28 Şubat 2011 Pazartesi

Eser KARAKAŞ - Ordumuz ve birazcık mantık


http://91.93.103.35/images/buyka.png  http://91.93.103.35/images/kucuka.png
Balyoz tutuklamaları nedeniyle TSK gündemin yine baş maddesi.
Bu kez kuvvet komutanları (eski), orgeneraller tutuklanıyor.
Bir-iki saptama yapalım.
TSK’nın sürekli gündemin baş maddesi olduğu bir ülke normal bir ülke değildir.
Türkiye hızla normalleşmek zorunda.
Normalleşmek için de başka konular ile birlikte TSK da artık çok daha serinkanlı bir biçimde tartışılmalı ve süratle, yeniden, en baştan yapılandırılmalı.
Sizlere hepimizin bildiği bir süreci bir mantık silsilesi içinde bir kez daha sunacağım ve burada yeniden yapılanma ihtiyacından neyi murad ettiğim, umarım, iyi anlaşılacaktır.
8 Aralık 2010 tarihinde Gölcük Donanma Komutanlığı İstihbarat Şube Müdürlüğü’ne, subayların da gözetiminde, bir baskın düzenlendi.
Ve bu baskında Gölcük Donanma Komutanlığı İstihbarat Şube Müdürünün odasının zeminin altında Balyoz davasına ilişkin, darbe planları olduğu iddia edilen çok sayıda, çuval çuval evrak ele geçirildi.
Bu belgelerin gerçek belgeler mi, düzmece belgeler mi olduğuna yargı süreci karar verecek, bizim bu konuda br şey söylemeye şimdilik pek hakkımız olmasa gerek.
ANCAK, hepimizin bir mantığı var ve bazen de bu mantık insanı sevimsiz yerlere sürekleyebiliyor.
İki ihtimal var; bu belgeler ya gerçek ya da düzmece.
Birinci ihtimal: Gölcük Donanma Komutanlığı’nda İstihbarat Dairesi’nin zemininde ele geçirilen belgeler şayet gerçek ise, emir komuta zinciri altında bir darbe planlandığı acı gerçeği ortaya çıkıyor ki bu durum başlı başına bir skandal; seçilmiş bir TBMM’ye, bir siyasal iktidara karşı emir komuta zinciri çerçevesinde darbe planlayan bir ordu ordu değildir, silahlı bir çetedir, bu ordunun darbeci subayları da o takdirde çete üyeleridir.
Böyle bir ihtimalin gerçek olmaması için her aklı başında, hukuka saygılı vatandaşın dua ettiğine inanmak istiyorum.  
İkinci ihtimal: Gölcük Donanma Komutanlığı’nda İstihbarat Dairesi’nin zeminindeele geçirilen belgeler sahtedir ve buraya TSK’yı zor durumda bırakmak isteyen birisi ya da birileri tarafından yerleştirilmiştir.
Ancak, bu sahte belgelerin konduğu yer Gölcük’te bir parkın kenarındaki bir çöp kutusu değil, İstihbarat Daire Başkanı’nın odasının zeminidir; belgeler sahte, İstihbarat Dairesi bu işin içinde değil ise kötü niyetli birileri İstihbarat Dairesi’nin haberi olmaksızın bu belgeleri Daire Başkanı’nın odasının zeminini kazarak ya da kaldırarak yerleştirmişlerdir.

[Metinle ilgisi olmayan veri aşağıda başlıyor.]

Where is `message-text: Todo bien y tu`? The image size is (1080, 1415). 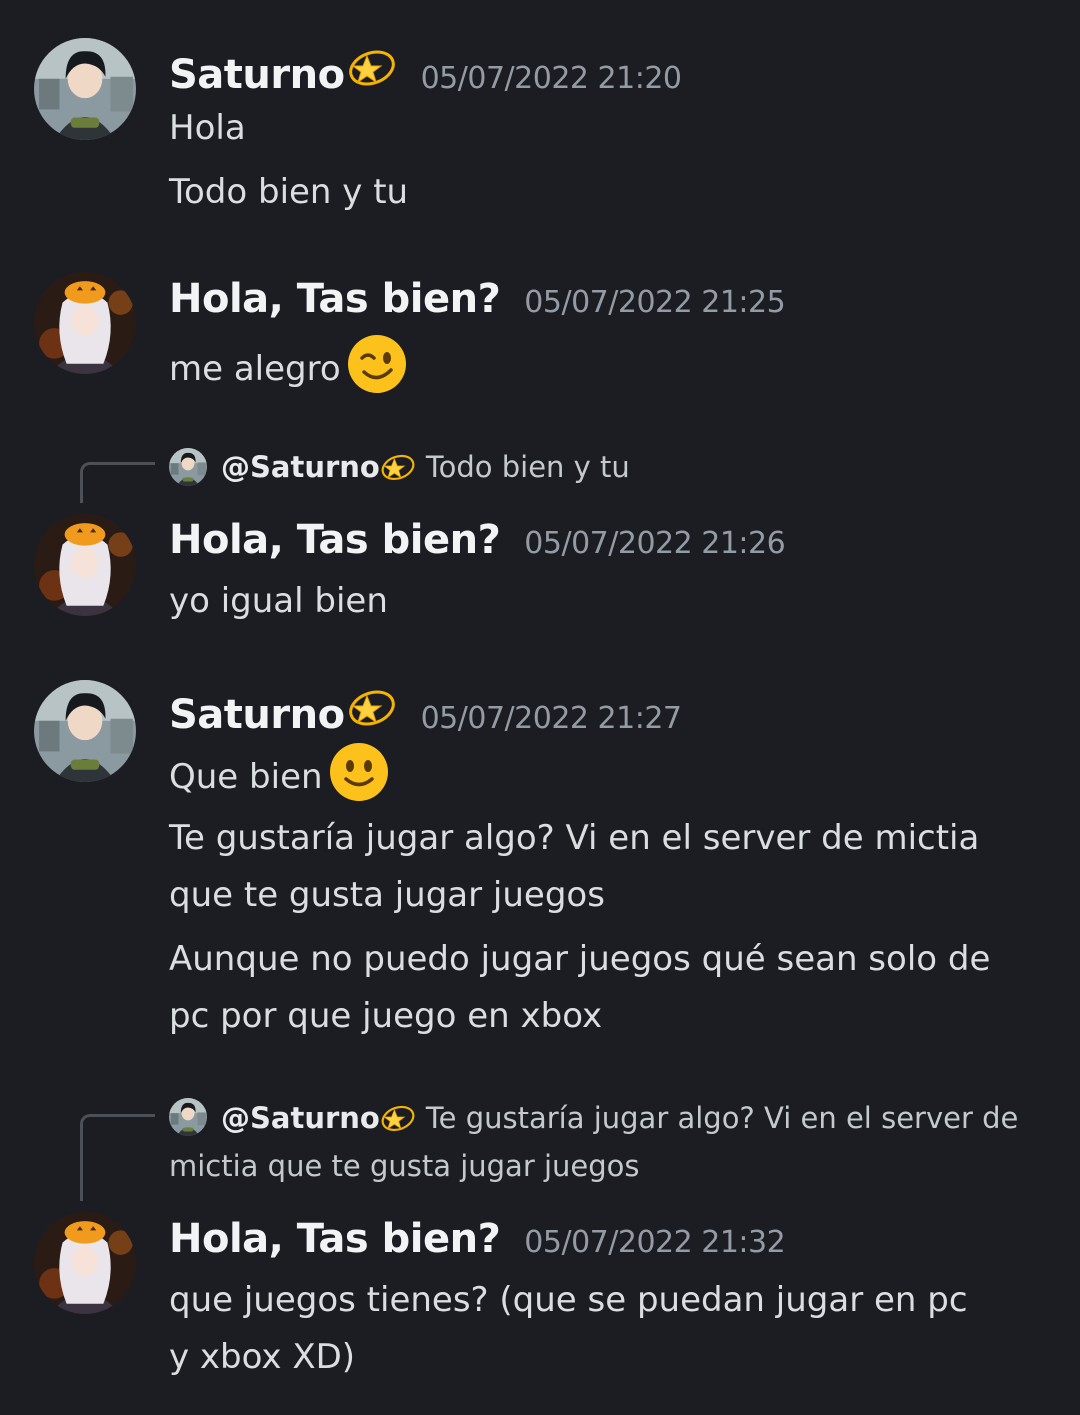 message-text: Todo bien y tu is located at coordinates (289, 192).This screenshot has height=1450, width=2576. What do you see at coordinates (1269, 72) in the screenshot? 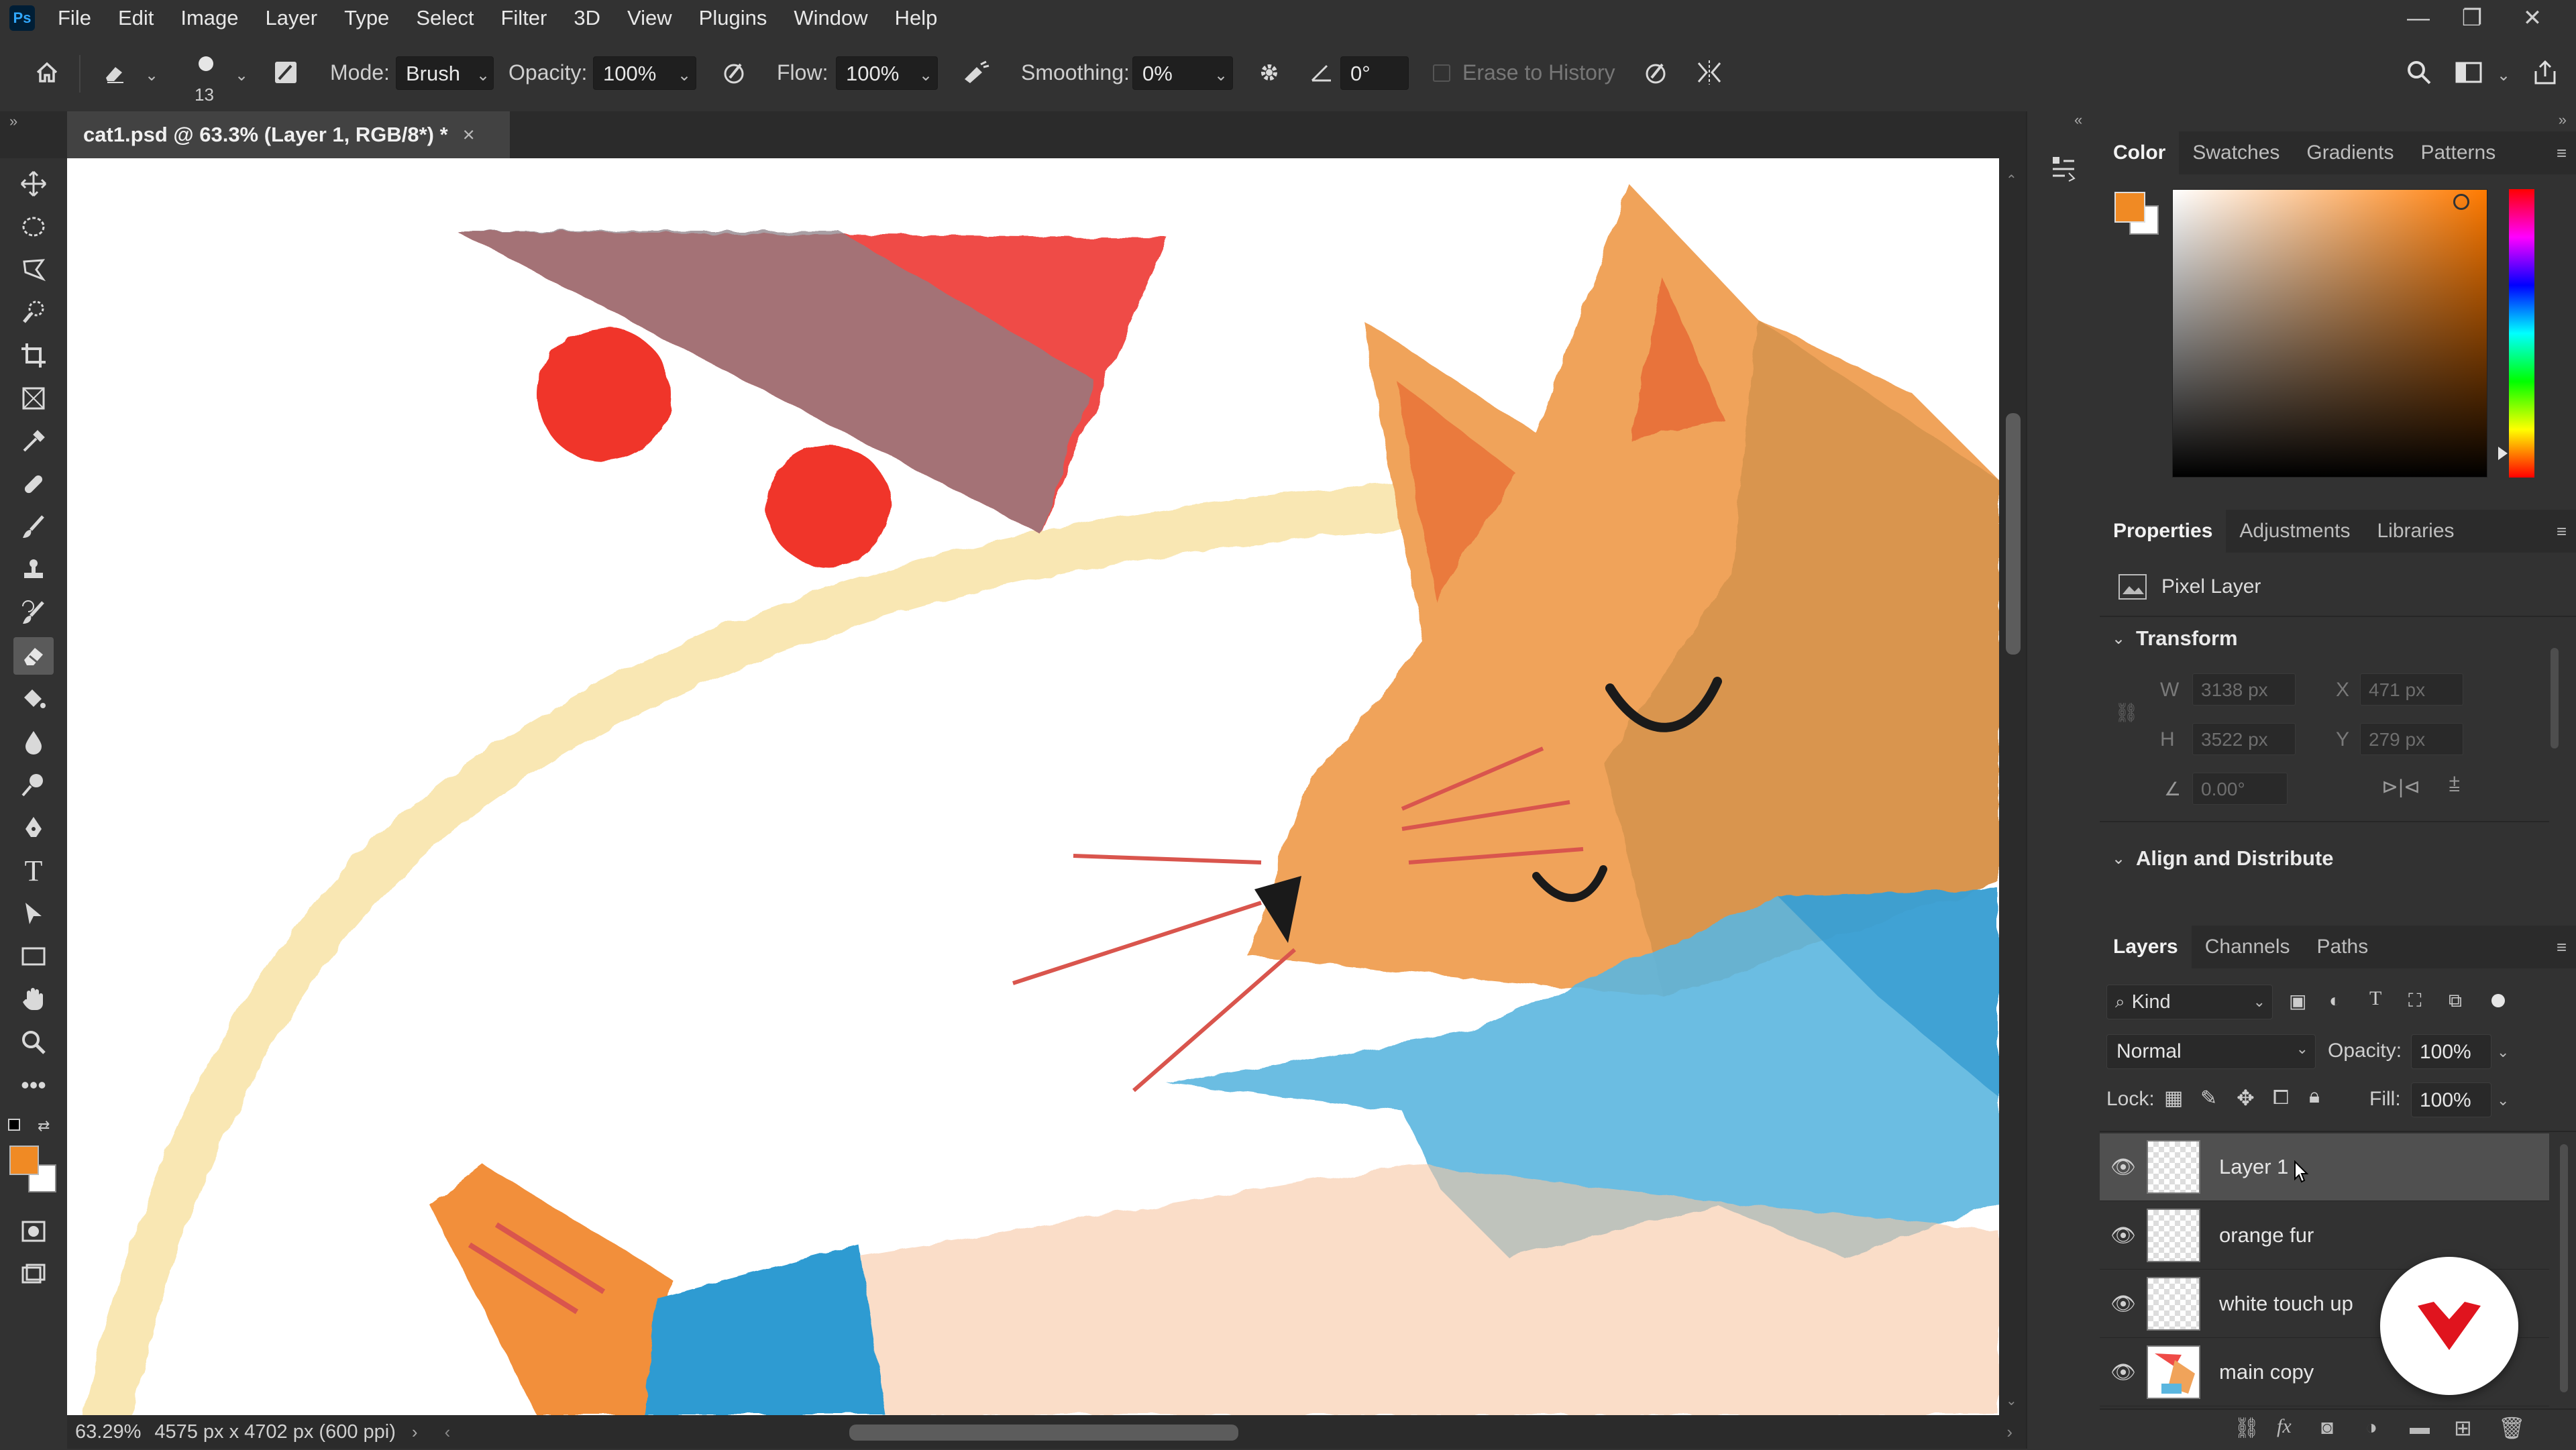
I see `gear-icon` at bounding box center [1269, 72].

Durumu düşünebiliyor musunuz, Donanma’nın istihbaratla görevli biriminde bunlar olabiliyor.
Eğer olay böyle ise, Balyoz avukatları bu belgelerin düzmece olduğunu iddia ediyorlar, demek ki Türkiye’nin ulusal savunmasının güvenlik duvarları kevgire dönmüş demektir.
Bu iş böyle ise, Genelkurmay’ın en gizli bölgelerinde Mossad, KGB, CIA, vs ellerini, kollarını sallayarak dolaşabilecekler anlamını çıkarabiliriz.
İki ucu pis bir değnek milletin elindedir, benim mantığım bunu söylüyor.
Yazımın başında “Ordumuz” tabirini kullanıyorum; ama ben, bu tabirle, kendi adıma, darbe planlayan, ya da en gizli odalarına herkesin elini kolunu sallaya sallaya sahte belge yerleştirebildiği bir kurumdan söz etmiyorum.
“Kozmik odaya” bir hakimin resmi görevle girmesini eleştirenler nedense Gölcük kepazeliğinden hiç söz etmiyorlar.
Deniz Kuvvetleri Komutanı’ndan da, Gölcük Donanma Komutanı’ndan da nedense çıt çıkmıyor.